_Instructions for the task_. Write out exactly the lines from the one containing "Select the Constant rainfall intensity option" through the last line of the records below, and no others.

_Saved entries_.
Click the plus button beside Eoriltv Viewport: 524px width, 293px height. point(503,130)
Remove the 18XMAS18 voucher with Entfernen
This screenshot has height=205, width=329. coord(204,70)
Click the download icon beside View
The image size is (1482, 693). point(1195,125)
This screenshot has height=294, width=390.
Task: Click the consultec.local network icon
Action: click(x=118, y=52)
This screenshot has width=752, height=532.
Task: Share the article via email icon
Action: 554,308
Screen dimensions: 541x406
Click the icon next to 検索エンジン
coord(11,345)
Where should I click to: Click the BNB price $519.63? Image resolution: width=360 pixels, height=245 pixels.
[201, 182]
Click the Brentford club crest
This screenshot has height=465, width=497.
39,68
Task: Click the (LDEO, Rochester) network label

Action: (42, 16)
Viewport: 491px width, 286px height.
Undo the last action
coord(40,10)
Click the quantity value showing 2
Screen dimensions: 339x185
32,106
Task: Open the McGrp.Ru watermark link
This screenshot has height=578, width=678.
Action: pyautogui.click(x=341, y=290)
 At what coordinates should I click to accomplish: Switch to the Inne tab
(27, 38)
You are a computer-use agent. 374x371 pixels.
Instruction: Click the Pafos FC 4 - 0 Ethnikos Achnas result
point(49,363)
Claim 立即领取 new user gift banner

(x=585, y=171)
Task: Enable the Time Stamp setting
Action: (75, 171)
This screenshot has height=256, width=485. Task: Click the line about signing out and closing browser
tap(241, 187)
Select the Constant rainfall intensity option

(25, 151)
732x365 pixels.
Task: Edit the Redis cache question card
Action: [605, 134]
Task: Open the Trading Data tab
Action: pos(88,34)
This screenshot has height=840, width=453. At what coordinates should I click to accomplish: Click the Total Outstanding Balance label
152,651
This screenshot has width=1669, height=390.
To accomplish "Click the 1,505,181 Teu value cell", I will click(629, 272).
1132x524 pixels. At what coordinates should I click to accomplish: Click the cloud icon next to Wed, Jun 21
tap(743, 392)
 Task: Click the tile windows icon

_Solved problem_.
Select the Constant rainfall intensity option

(25, 151)
732x365 pixels.
Task: Edit the Redis cache question card
Action: [605, 134]
Task: Open the Trading Data tab
Action: pos(88,34)
This screenshot has height=840, width=453. At what coordinates should I click to accomplish: Click the Total Outstanding Balance label
152,651
This screenshot has width=1669, height=390.
To accomplish "Click the 1,505,181 Teu value cell", I will click(629, 272).
1132x524 pixels. At what coordinates should I click to accomplish: Click the cloud icon next to Wed, Jun 21
tap(743, 392)
 Task: Click the tile windows icon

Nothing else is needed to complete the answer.